The researchers observed pronounced diet-induced changes in cerebral blood flow, all which favored the healthy diet group. “The Western diet reduced blood flow, and the healthy diet increased blood blow in the hippocampus, which is critical for memory, as in some other regions that are known to be affected in AD,” Dr. Craft said. “We saw an effect on memory as well, with the healthy diet improving memory and the Western diet reducing it. Both of these effects were significant, so 4 weeks on a diet such as this is sufficient to modulate key aspects of brain function.”
More recently, Dr. Craft and her colleagues have been evaluating the effects of what they term the modified Mediterranean ketogenic diet (MMKD). “It does allow for higher carbohydrate consumption, compared with a traditional ketogenic diet, but they still have to stay under 10% a day,” she said. “We have an emphasis on healthy fats. We send everybody home with extra virgin olive oil. We think it gives us extra compliance and the potential for long-term nutrition.” She explained that the diet increases plasma and CNS ketone bodies, beta-hydroxybutyrate, acetoacetate, and acetone, which serves as preferred alternative fuel for the brain. “If the brain has a choice between glucose and ketones, it will choose ketones,” Dr. Craft said. “It can use them more easily.”
Ketone bodies are derived from hepatic fatty acid oxidation and readily diffuse across the blood-brain barrier into the brain. They are also synthesized in the brain by astrocytes, and they appear to have direct neuroprotective effects. “Ketone bodies may be beneficial because they may correct the hyperglycemic state and reduce glucose utilization in the brain in AD years prior to symptom onset,” Dr. Craft said. “They may correct neuronal hyperexcitability and preclinical seizures in presymptomatic and early stages of AD; they restore the balance between inhibitory and excitatory neurotransmitters like GABA [gamma-aminobutyric acid] and glutamate.”

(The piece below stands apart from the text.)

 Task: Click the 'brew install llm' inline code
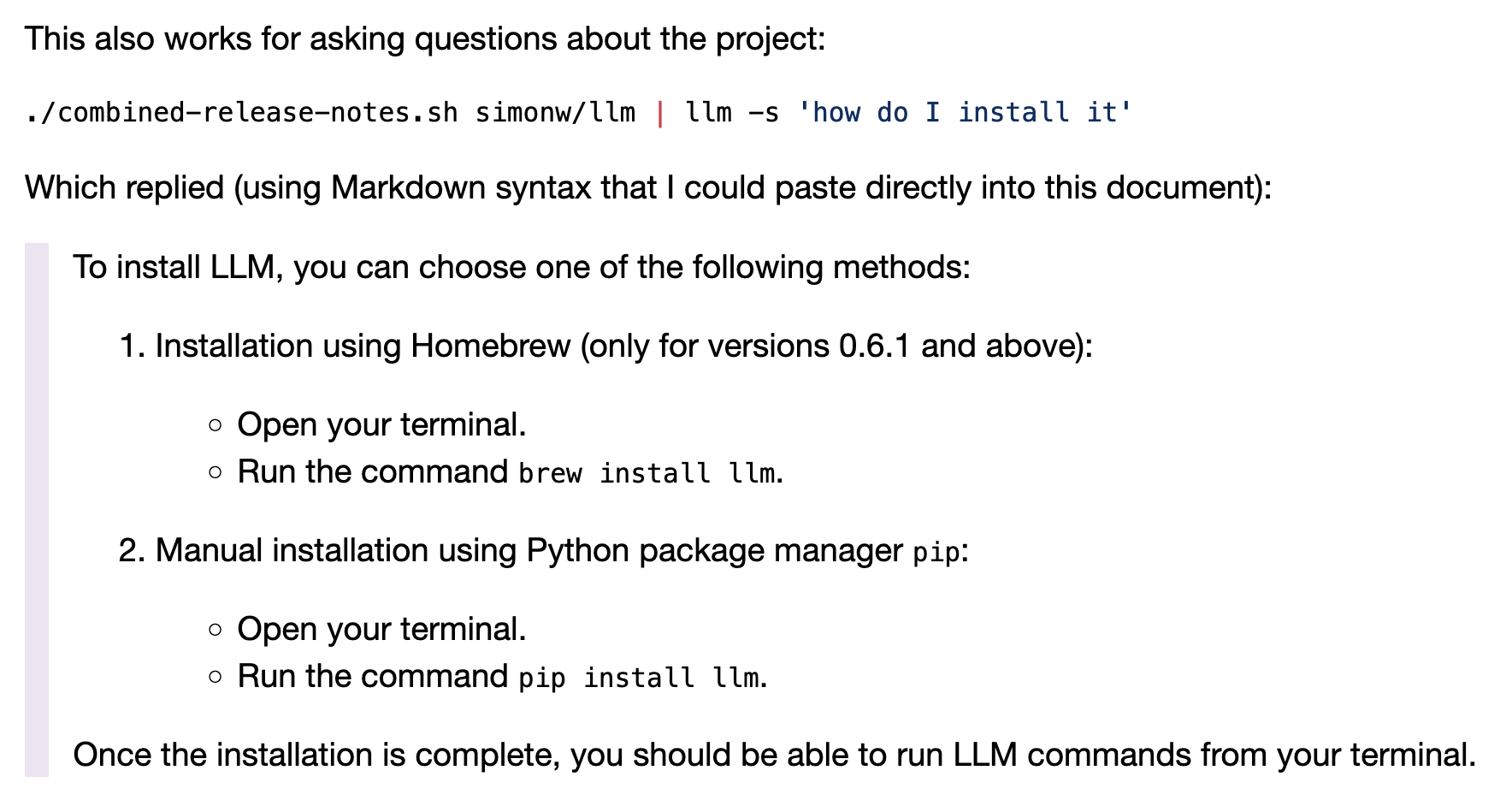pos(649,473)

In an unpublished, 16-week study, Dr. Craft and her associates randomized 16 patients to a Mediterranean ketogenic diet or to an American Heart Association low-fat diet. Lumbar punctures and brain imaging were performed before and after diet intervention. By the end of 6 weeks, they observed significant increases in ketones and in HDL cholesterol level in the MMKD group, compared with the AHA diet group, as well as significant decreases in trigylcerides and HbA1c level. “I would say that we improved the peripheral metabolic profile with the ketogenic diet,” Dr. Craft said. They also observed significant improvements from baseline in memory, spinal fluid AD biomarkers, and mitochondrial respiration.

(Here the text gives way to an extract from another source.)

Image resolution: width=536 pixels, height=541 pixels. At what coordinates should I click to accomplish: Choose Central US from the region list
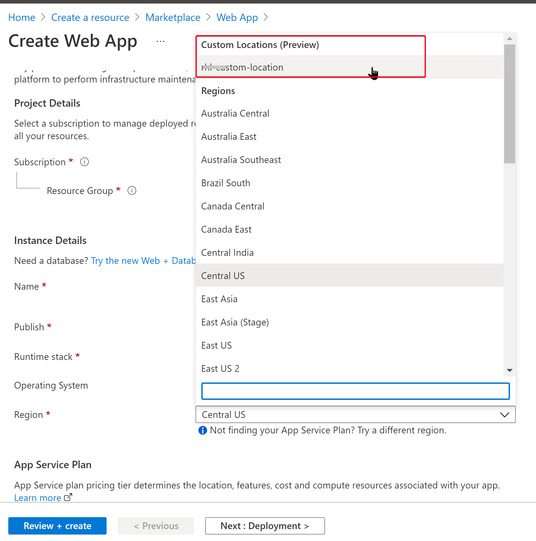[349, 276]

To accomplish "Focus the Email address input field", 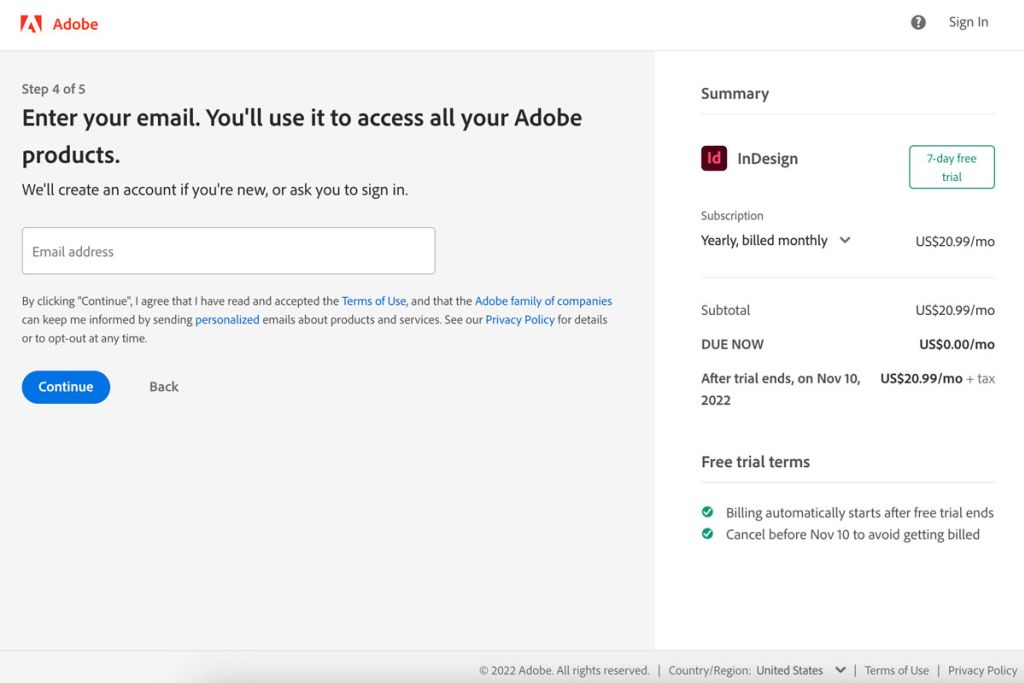I will pyautogui.click(x=229, y=251).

“One of the things we’re appreciating is the role of insulin in a host of activities in the brain,” she concluded. “Disrupting those activities can have dire consequences on brain function that may lead to a neurological milieu that lends itself to pathological aging conditions like Alzheimer’s. Several large ongoing trials are poised to validate results of smaller studies, elucidate underlying mechanisms, and provide new therapeutic targets. It’s an exciting time.”
Dr. Craft’s research is supported by the National Institute on Aging and the Alzheimer’s Association Zenith Program. Intranasal delivery devices were provided by Kurve Technology.